Reason for writing - is I was at San Fran's Museum of Modern Art yesterday - saw something that made me think of you.
Dieter Ram is an industrial designer - did a lot of work with Braun in Germany. He has designed some very innovative tools...and created innovative designs for traditional tools. SFMOMA had an exhibit of his designs. On one wall -they shared his princples of good design...thought there might be some relevance to your interest in innovation...
So - here goes. Possible opportunities for adaptation to association management, maybe?
Dieter Ram's 10 Principles of Good Design
1. good design is innovative.
2. good design makes a product useful.
3. good design is asthetic.
4. good design makes a product understandable.
5. good design is honest.
6. good design is unobtrusive.
7. good design is long-lasting.
8. good design is thorough down to the last detail.
9. good design is environmentally friendly.
10. good design is as little design as possible (back to simplicity).
I wrote back and told Trish how odd it was that she should email me this, because just a few days before I had read a post of one of frog's blogs about the work of Dieter Ram, and how it had inspired me to prepare a post for Hourglass on its similarities to innovation in the association (and other) worlds. The frog post talks about Ram's collaborations with Braun and Apple, and highlights the following attributes as pivotal to their successes:
1. Close collaboration of designers and engineers, and deep involvement by designers in working with materials and manufacturing processes.

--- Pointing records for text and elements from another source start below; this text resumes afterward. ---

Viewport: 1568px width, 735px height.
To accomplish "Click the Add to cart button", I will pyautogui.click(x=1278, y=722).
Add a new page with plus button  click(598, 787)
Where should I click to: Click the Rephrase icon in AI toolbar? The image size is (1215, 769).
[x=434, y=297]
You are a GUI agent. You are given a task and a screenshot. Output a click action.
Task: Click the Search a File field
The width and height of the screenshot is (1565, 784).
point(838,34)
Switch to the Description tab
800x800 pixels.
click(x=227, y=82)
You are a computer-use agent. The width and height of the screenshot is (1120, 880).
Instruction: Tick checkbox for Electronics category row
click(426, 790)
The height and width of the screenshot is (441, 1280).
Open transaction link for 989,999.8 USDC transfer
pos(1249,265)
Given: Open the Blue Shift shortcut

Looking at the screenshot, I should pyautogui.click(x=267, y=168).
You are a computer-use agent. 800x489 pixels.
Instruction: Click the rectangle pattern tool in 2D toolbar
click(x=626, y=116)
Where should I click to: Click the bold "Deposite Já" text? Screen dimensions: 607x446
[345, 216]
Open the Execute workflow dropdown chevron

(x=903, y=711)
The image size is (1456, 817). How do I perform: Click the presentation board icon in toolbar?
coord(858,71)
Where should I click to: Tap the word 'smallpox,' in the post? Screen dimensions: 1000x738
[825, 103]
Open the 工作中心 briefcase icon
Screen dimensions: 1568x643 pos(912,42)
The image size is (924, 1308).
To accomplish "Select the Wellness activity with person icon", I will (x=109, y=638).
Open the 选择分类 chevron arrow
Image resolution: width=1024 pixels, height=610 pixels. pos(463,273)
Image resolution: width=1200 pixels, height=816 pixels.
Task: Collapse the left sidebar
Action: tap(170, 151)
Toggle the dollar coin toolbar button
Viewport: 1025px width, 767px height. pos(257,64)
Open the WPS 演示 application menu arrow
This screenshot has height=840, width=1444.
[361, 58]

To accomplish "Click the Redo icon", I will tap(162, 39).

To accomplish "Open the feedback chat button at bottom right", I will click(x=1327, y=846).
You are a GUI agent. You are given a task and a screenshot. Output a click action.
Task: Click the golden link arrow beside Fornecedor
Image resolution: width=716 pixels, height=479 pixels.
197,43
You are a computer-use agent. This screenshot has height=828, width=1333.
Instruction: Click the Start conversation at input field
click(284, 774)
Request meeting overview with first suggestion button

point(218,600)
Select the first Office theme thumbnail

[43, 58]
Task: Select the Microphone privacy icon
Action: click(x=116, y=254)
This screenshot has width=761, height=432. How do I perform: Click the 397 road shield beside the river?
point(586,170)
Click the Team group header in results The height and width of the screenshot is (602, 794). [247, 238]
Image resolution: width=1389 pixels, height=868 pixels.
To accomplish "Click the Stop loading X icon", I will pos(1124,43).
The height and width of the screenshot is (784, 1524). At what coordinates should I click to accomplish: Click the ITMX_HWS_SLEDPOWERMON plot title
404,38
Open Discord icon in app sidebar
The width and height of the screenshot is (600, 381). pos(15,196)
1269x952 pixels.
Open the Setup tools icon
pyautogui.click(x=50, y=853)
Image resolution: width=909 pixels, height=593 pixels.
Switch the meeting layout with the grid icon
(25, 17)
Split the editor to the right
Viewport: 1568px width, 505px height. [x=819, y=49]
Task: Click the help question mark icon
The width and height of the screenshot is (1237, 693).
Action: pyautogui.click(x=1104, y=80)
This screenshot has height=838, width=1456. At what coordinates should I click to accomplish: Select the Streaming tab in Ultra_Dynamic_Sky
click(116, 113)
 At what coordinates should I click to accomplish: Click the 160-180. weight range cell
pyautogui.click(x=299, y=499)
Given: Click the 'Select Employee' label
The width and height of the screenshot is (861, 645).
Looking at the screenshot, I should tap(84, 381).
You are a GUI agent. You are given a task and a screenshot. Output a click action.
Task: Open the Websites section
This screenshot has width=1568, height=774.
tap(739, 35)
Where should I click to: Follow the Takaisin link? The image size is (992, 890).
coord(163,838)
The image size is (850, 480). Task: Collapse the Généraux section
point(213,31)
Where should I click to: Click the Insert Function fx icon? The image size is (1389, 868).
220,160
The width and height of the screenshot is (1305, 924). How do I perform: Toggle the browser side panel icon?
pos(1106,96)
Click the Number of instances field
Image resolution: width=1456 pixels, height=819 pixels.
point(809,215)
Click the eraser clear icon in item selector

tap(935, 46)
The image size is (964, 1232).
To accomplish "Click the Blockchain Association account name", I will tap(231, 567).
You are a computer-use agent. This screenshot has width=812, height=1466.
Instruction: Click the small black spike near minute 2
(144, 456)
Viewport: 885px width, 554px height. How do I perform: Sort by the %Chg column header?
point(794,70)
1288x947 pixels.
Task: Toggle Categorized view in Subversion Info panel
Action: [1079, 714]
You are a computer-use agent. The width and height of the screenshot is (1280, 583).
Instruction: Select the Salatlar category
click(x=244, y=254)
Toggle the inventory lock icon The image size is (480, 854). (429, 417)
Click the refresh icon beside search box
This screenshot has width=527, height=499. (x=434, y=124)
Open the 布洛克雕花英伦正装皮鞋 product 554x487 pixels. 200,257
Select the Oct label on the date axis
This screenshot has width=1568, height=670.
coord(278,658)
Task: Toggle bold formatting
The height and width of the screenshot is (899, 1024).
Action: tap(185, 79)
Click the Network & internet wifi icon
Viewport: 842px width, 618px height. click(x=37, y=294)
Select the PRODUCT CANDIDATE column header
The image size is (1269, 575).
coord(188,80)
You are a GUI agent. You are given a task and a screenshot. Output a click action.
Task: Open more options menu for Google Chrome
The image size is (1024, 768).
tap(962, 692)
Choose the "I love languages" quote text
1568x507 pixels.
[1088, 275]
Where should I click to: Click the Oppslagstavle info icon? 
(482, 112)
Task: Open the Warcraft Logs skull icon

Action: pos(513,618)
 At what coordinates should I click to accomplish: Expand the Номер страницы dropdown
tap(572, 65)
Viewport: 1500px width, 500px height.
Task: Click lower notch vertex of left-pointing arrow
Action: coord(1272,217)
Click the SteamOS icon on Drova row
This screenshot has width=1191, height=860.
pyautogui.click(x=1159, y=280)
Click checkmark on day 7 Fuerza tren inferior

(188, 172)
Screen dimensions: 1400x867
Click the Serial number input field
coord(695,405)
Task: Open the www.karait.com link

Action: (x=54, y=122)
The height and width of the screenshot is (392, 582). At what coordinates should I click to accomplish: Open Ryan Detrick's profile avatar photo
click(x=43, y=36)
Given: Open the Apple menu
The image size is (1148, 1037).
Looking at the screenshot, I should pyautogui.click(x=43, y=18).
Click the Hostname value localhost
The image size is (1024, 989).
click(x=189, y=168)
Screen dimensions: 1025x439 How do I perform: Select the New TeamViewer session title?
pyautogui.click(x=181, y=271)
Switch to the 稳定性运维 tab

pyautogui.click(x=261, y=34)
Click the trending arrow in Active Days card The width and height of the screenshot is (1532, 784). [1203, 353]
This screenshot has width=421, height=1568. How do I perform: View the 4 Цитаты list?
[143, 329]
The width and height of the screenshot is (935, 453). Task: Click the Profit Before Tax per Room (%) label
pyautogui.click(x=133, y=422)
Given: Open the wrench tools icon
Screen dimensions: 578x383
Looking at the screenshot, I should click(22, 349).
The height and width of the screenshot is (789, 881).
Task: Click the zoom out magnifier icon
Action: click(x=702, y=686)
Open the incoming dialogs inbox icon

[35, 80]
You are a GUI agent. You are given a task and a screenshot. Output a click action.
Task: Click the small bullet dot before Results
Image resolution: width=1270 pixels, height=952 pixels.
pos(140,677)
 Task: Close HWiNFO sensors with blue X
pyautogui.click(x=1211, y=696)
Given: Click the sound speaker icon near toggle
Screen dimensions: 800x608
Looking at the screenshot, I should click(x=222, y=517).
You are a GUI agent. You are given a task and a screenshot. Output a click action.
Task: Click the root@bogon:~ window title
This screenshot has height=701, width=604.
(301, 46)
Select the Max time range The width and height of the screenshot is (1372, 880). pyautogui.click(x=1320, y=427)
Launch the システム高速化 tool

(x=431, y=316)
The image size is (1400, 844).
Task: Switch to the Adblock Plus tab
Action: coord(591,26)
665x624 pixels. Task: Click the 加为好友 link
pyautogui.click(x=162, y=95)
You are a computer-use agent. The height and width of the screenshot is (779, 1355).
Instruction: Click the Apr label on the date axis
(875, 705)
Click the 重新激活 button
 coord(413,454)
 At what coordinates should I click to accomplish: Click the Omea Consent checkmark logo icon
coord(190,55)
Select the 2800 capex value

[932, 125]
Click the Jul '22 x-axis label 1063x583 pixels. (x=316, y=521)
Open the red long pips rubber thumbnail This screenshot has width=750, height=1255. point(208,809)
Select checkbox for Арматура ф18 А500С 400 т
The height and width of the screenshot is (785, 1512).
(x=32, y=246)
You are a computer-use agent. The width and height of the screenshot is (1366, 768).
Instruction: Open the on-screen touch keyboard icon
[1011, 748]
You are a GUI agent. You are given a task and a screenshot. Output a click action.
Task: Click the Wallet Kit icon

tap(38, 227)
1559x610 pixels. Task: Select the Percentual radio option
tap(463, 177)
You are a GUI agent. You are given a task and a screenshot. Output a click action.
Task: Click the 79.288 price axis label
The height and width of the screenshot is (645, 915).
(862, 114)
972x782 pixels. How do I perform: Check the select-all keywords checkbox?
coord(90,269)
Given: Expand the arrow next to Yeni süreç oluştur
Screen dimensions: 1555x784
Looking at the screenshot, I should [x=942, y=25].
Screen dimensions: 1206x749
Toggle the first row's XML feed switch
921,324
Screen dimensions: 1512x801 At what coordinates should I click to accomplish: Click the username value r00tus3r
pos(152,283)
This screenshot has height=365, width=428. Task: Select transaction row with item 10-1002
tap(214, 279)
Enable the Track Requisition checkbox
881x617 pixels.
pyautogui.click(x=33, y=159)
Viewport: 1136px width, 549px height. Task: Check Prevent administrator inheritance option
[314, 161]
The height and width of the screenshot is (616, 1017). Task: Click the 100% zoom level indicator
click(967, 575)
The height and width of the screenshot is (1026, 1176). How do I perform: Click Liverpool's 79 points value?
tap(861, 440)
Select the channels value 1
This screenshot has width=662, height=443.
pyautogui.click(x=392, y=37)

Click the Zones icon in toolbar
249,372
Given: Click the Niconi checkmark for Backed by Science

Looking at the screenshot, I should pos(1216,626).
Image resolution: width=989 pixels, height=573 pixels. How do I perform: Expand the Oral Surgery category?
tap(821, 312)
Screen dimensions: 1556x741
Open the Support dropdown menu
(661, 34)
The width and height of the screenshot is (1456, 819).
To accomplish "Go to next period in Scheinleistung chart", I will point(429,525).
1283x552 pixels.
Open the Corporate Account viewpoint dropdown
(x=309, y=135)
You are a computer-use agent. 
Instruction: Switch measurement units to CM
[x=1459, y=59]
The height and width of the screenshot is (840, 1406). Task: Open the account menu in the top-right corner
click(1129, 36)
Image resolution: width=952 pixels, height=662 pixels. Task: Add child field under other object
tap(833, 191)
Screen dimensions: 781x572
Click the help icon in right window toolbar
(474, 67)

2. Supportive executives that made design integral to the way the company operated (Steve Jobs for Apple, and Erwin and Artur - the sons of founder Max Braun. And to their credit, when Gillette acquired Braun in 1963, they recognized the value of Braun's design team and gave it free reign.)
3. Obsessive attention to detail, supported by relatively long gestation cycles and an iterative, prototype-driven process.
4. A small, stable team (Apple's ID team is famously tight-knit, and the core of Braun's design team was largely unchanged for a quarter century during its golden age of output).
As far a recipes for innovation go, I prefer this shorter list than the one Trish sent over (although I remain jealous of her proximity to SFMOMA--one of my most favorite places in the world). Close collaboration of people with different perspectives, executives supportive of experimentation, obsessive attention to detail coupled with an iterative prototyping process, and small, stable teams who know their jobs and who they're innovating for--these are all themes that we've outlined in the WSAE white paper on innovation and which have been subjects of discussion on this blog.
"Funny how people and ideas are connected, isn’t it?" I wrote back to Trish and she replied:
Dare I get freaky in saying that there's a bigger force out there that connects like-minded folks at pivotal times in ways that defies description?
And when we listen intuitively and act accordingly - we have the opportunity to experience something that goes way beyond the intellectual realm....and often when we are able to blend intellectual and intuitive - we find innovation?
Blending the intellectual with the intuitive. Be sure to add a pinch of that to your innovation recipe.